- _WORK ORDER_: In the entries below, locate the line with "This screenshot has height=531, width=910.", then give again that line and all lines after it, exactly, with pictures omitted.

Data entries:

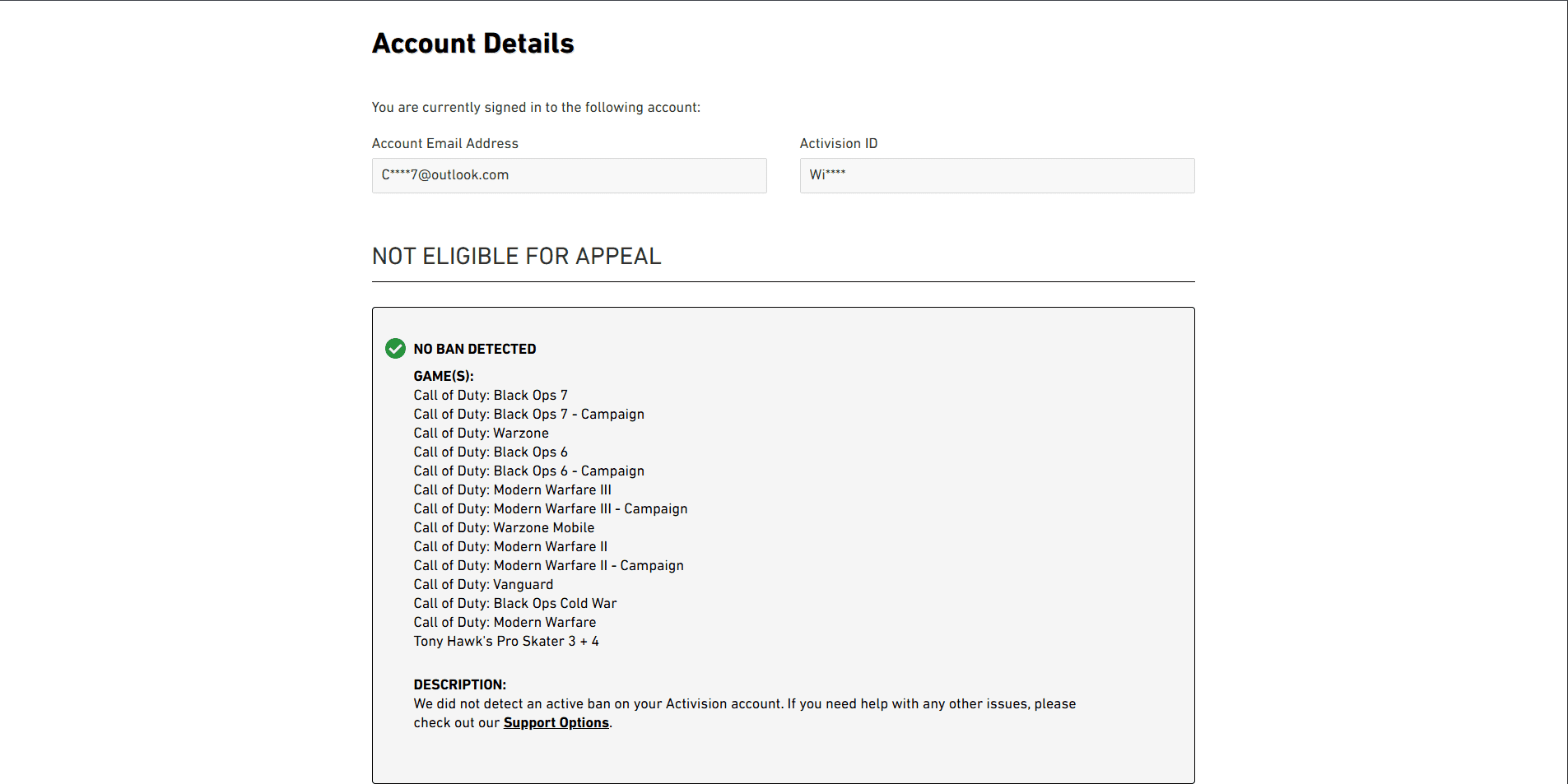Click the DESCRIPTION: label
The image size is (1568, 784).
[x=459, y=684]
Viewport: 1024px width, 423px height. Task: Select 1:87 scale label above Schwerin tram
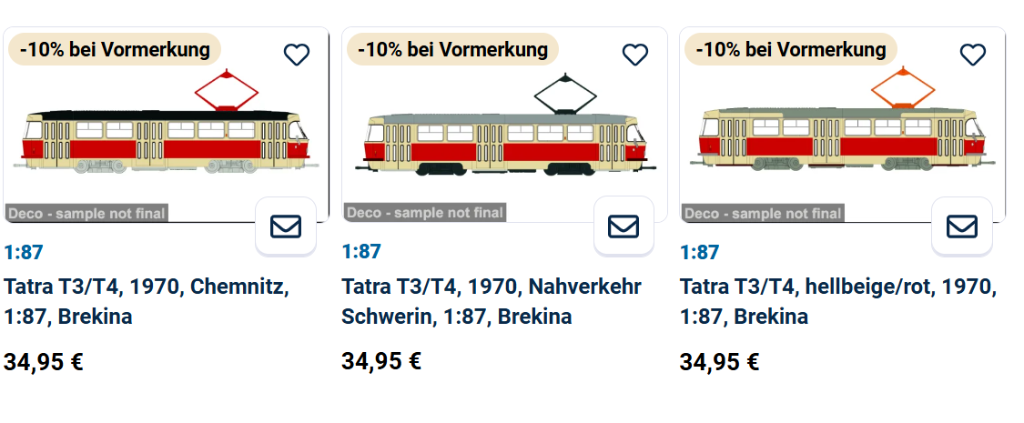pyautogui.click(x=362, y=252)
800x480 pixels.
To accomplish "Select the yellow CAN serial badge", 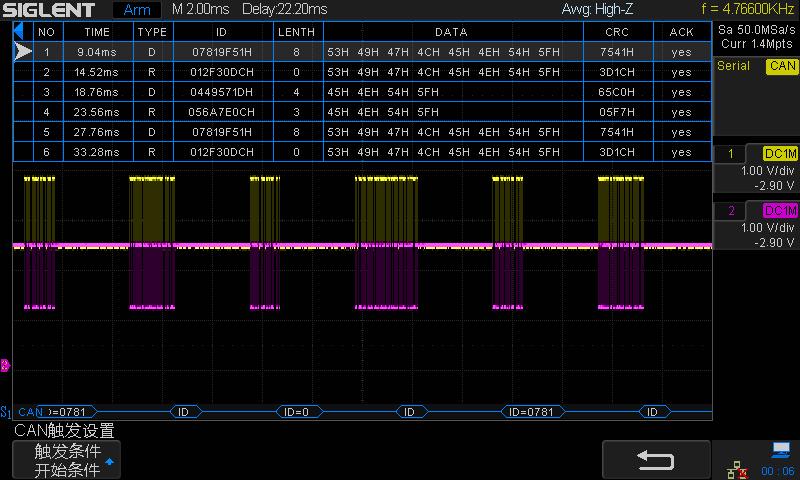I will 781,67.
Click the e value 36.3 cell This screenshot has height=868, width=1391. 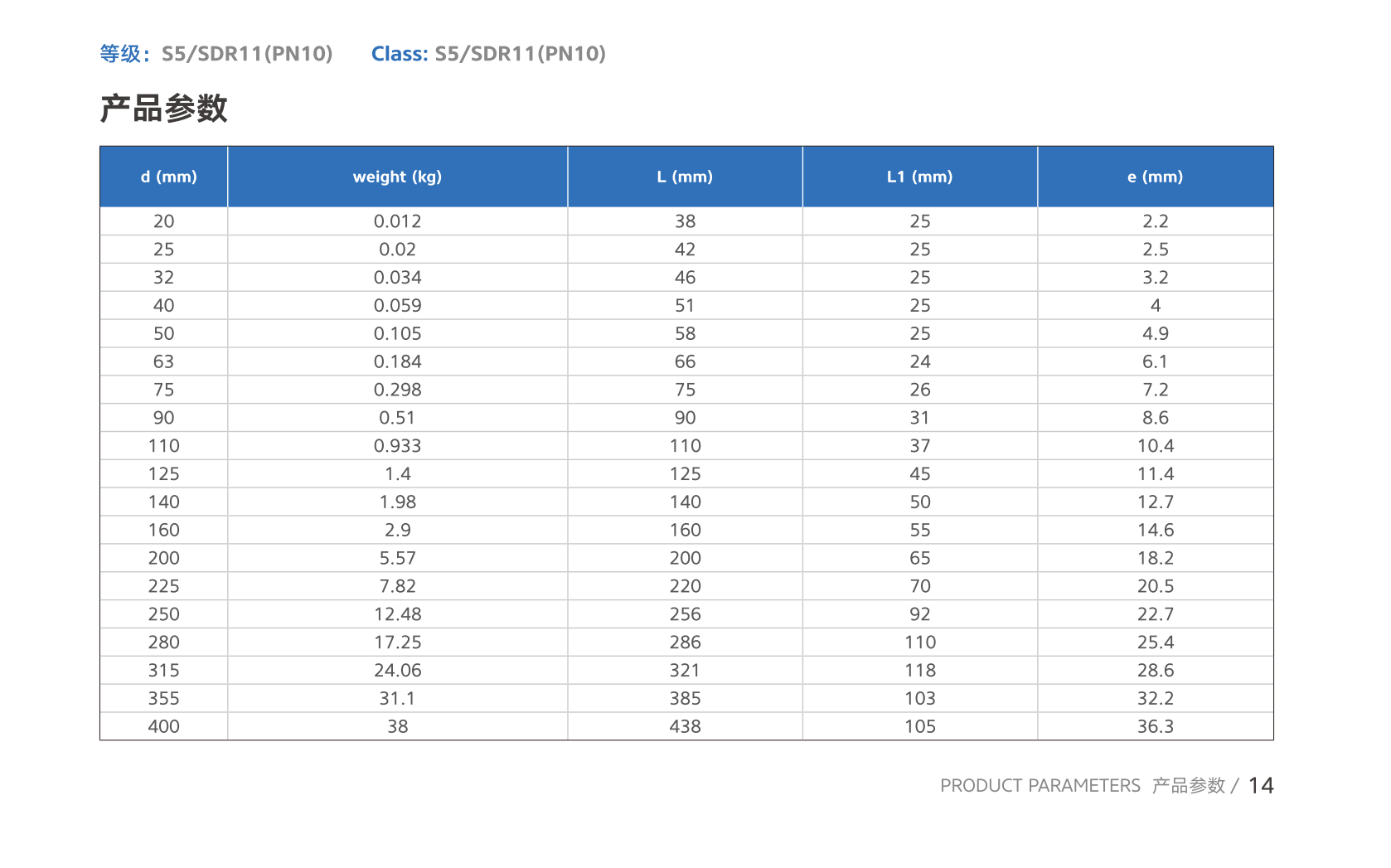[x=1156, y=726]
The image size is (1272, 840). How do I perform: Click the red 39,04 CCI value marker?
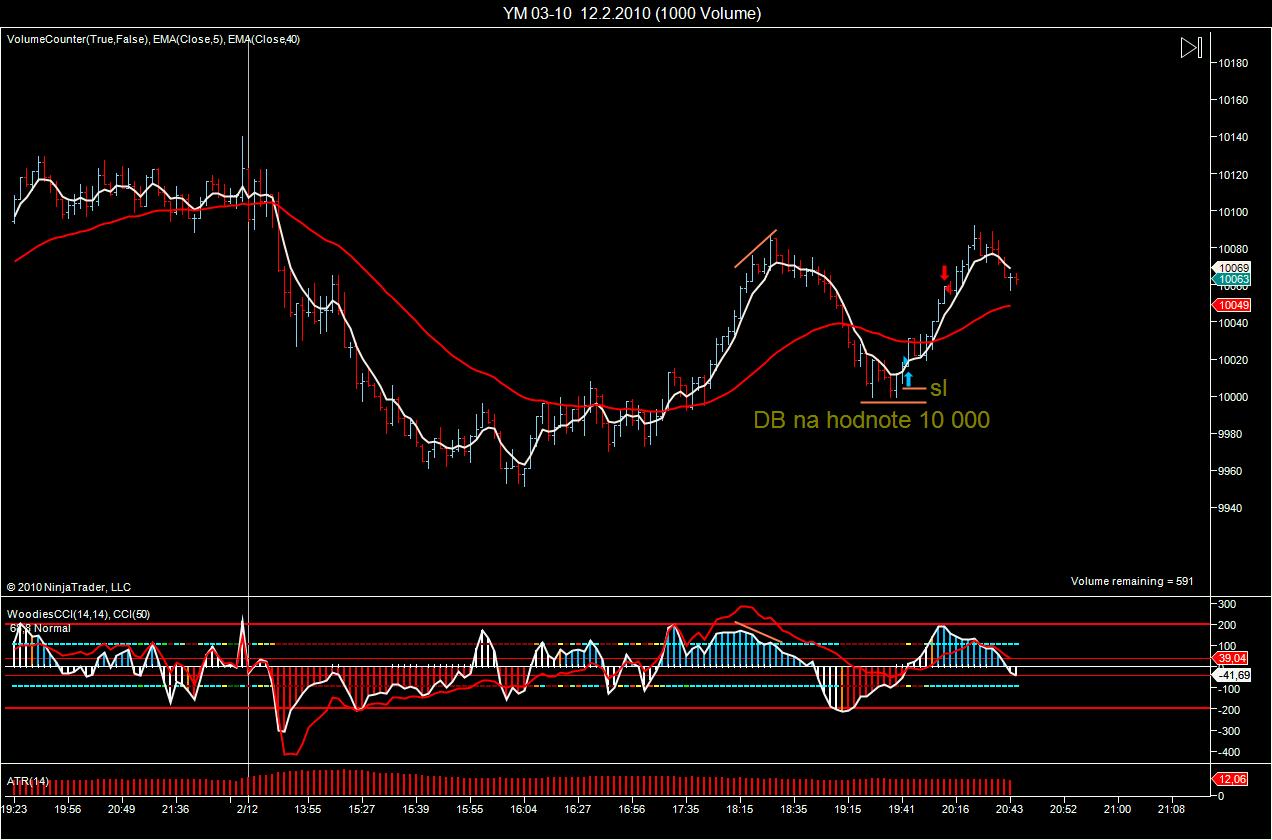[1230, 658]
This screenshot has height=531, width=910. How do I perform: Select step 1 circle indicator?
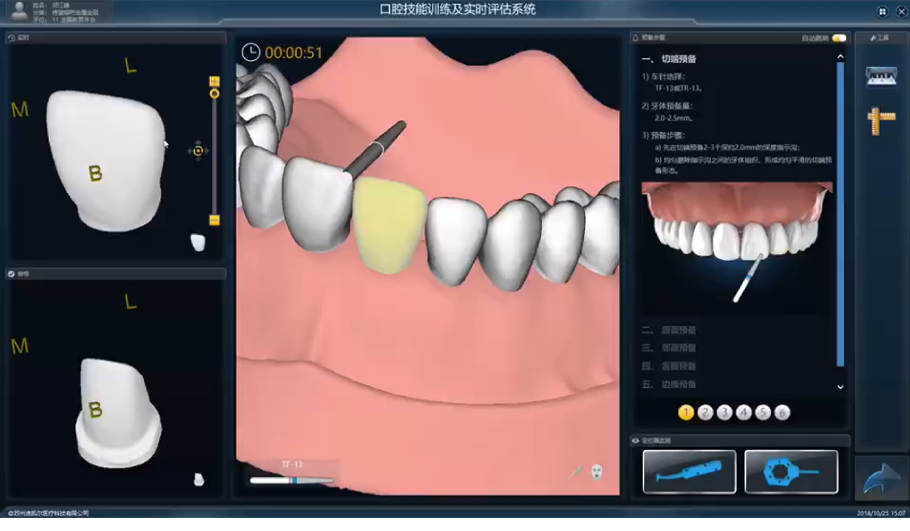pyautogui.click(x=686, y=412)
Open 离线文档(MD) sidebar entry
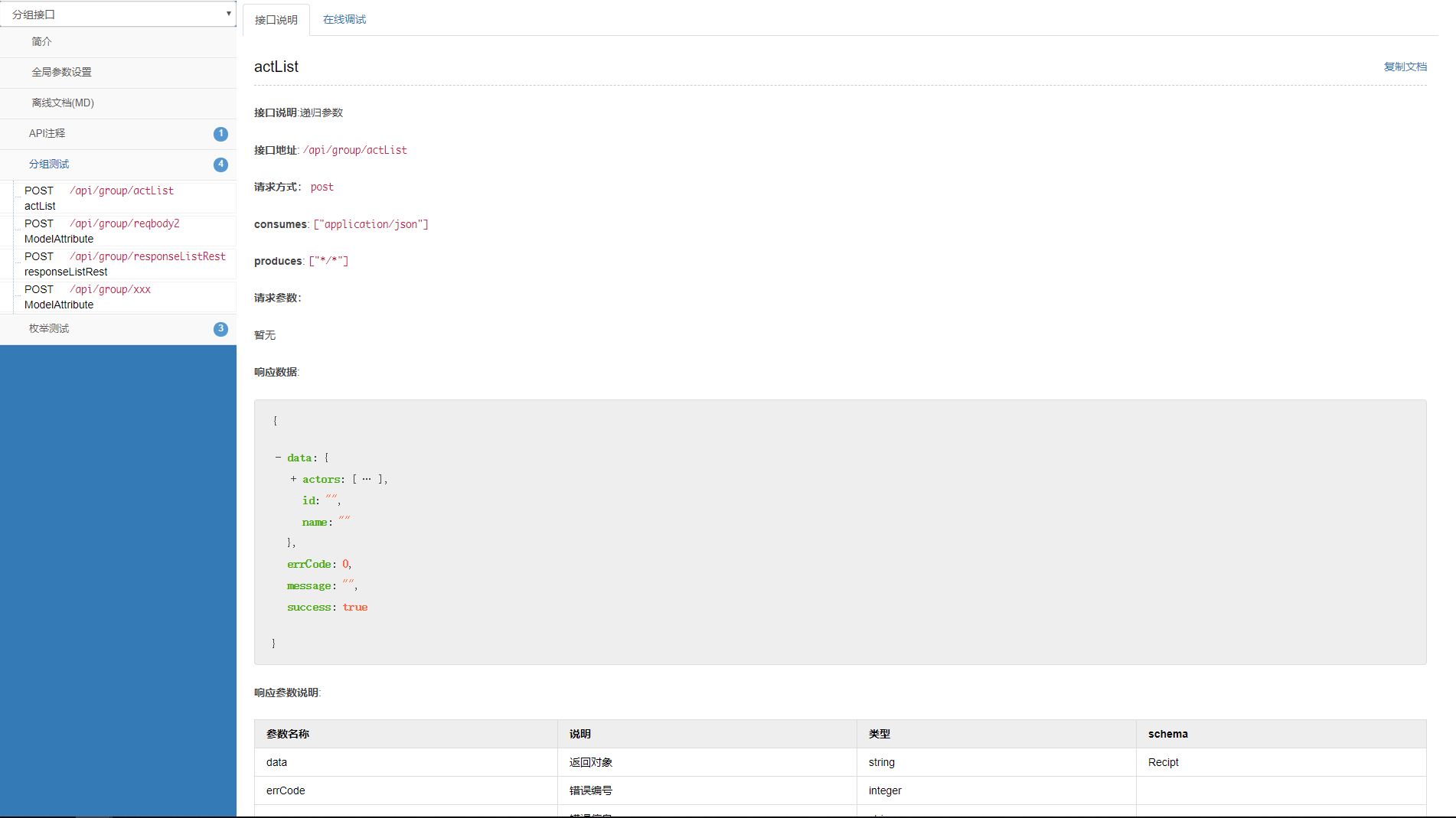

- _FINISHED EXERCISE_:
This screenshot has height=531, width=910. How do I perform: Select step 1 circle indicator?
pyautogui.click(x=686, y=412)
Open 离线文档(MD) sidebar entry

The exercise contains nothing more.